HHT is a rare disease known as an autosomal-dominantly inherited vascular malformation syndrome, characterized by telangiectasias and AVMs. Two genes in the transforming growth factor-beta (TGF-β) signaling pathway, ENG and ACVRL1, were discovered almost two decades ago, and mutations in these genes have been reported to cause up to 85% of HHT cases. Besides, 2% of patients with HHT carry SMAD4 mutations [2].

So far, there are no data on the epidemiology of HHT in China. In our study, while genetic screening of the family revealed no mutations in the ENG, ACVRL1, or SMAD4 genes, we identified an A/G mutation in NAPG. NAPG encodes a gamma-soluble NSF attachment protein that mediates platelet exocytosis and controls membrane fusion events [15]. The mutation identified in NAPG caused an amino acid change from methionine to valine, which is predicted to change the stability of the C-terminal of the protein. As Koseoglu et al. showed that granule exocytosis is required for platelet spreading [16]. We speculate that changes in stability of NAPG may cause a deficiency in platelet spreading.

We assessed platelet counts and activity in the family members that carried NAPG mutation, and observed that only one individual (IV-12, an 8-year-old boy) showed an increased platelet number. All tested family members presented normal platelet activity. These results indicate that NAPG mutation did not influence platelet function in vitro. It is well known that the early formation of blood cell plugs that seal a disrupted endothelial barrier is a repair mechanism that, if altered by an ENG mutation, could play a critical role in vascular pathologies, such as HHT [17]. Similarly, the conformational change in NAPG due to the identified mutation may cause a deficiency in platelet spreading by affecting its exocytosis, which in turn might influence vascular structures and result in HHT.

AVMs in HHT are characterized by a lack of intervening capillaries between arteries and veins. They may occur anywhere in the body and, due to their thin walls and proximity to the skin and mucosal surfaces, are prone to rupture and bleeding with minimal injury. Epistaxis and mucocutaneous telangiectasias are the most common clinical manifestations [3]. In addition, seizures caused by intracranial AVMs can occur in HHT [18, 19]. However, the incidence rate of intracranial AVM hemorrhage in patients with HHT is generally lower than that in patients with sporadic AVMs [19]. In our study, among the ten affected individuals with NAPG mutation, one exhibited no symptoms, seven exhibited both epistaxis and seizures, and two children in the fourth generation only exhibited epistaxis. HHT is an incomplete penetrance autosomal dominant multi-systemic disease, that exhibits increasing penetrance with age [20], which may explain why one affected individual exhibited no symptoms, and the two children only exhibited epistaxis.

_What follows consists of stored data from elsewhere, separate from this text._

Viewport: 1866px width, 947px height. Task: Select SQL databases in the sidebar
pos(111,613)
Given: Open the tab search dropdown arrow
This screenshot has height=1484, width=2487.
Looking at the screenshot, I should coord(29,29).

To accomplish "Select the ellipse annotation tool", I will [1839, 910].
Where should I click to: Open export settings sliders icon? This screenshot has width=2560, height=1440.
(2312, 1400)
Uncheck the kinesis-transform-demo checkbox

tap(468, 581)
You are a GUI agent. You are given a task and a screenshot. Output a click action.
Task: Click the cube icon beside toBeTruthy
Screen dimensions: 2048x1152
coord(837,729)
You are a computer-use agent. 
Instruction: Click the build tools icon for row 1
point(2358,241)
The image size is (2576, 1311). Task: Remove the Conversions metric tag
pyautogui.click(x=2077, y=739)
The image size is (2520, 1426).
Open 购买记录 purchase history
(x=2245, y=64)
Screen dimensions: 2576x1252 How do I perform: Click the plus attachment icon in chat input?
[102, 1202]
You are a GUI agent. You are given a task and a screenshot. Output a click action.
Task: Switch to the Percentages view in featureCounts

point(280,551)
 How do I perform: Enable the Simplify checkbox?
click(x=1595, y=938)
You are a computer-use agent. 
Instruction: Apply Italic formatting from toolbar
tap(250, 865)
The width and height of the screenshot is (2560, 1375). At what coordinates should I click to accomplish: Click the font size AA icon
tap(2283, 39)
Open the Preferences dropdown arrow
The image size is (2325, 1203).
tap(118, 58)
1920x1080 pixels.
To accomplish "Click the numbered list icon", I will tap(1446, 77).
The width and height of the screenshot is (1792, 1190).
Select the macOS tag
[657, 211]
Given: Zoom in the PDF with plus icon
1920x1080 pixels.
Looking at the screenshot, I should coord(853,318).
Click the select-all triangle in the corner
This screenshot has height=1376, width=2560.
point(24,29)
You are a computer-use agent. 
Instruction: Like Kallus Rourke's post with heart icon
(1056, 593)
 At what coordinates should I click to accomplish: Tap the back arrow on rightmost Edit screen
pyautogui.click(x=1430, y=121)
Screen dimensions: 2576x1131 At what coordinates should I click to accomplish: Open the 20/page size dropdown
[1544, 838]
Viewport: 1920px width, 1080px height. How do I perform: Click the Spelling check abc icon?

Since HHT is a rare disease in the Chinese population, we have not encountered enough cases to verify the involvement of NAPG mutation in promoting HHT. Considering that the prevalence and genetic locus vary between different populations and regions, the association of this gene mutation and HHT needs to be validated in additional samples.

Conclusions

This study used WES to identify a NAPG mutation in a Chinese family cluster of HHT. This gene mutation caused an amino acid change from methionine to valine, sabotaging the protein function by altering its structure, and probably promoting HHT. The discovery expands the current understanding of the genetic contribution to HHT pathogenesis.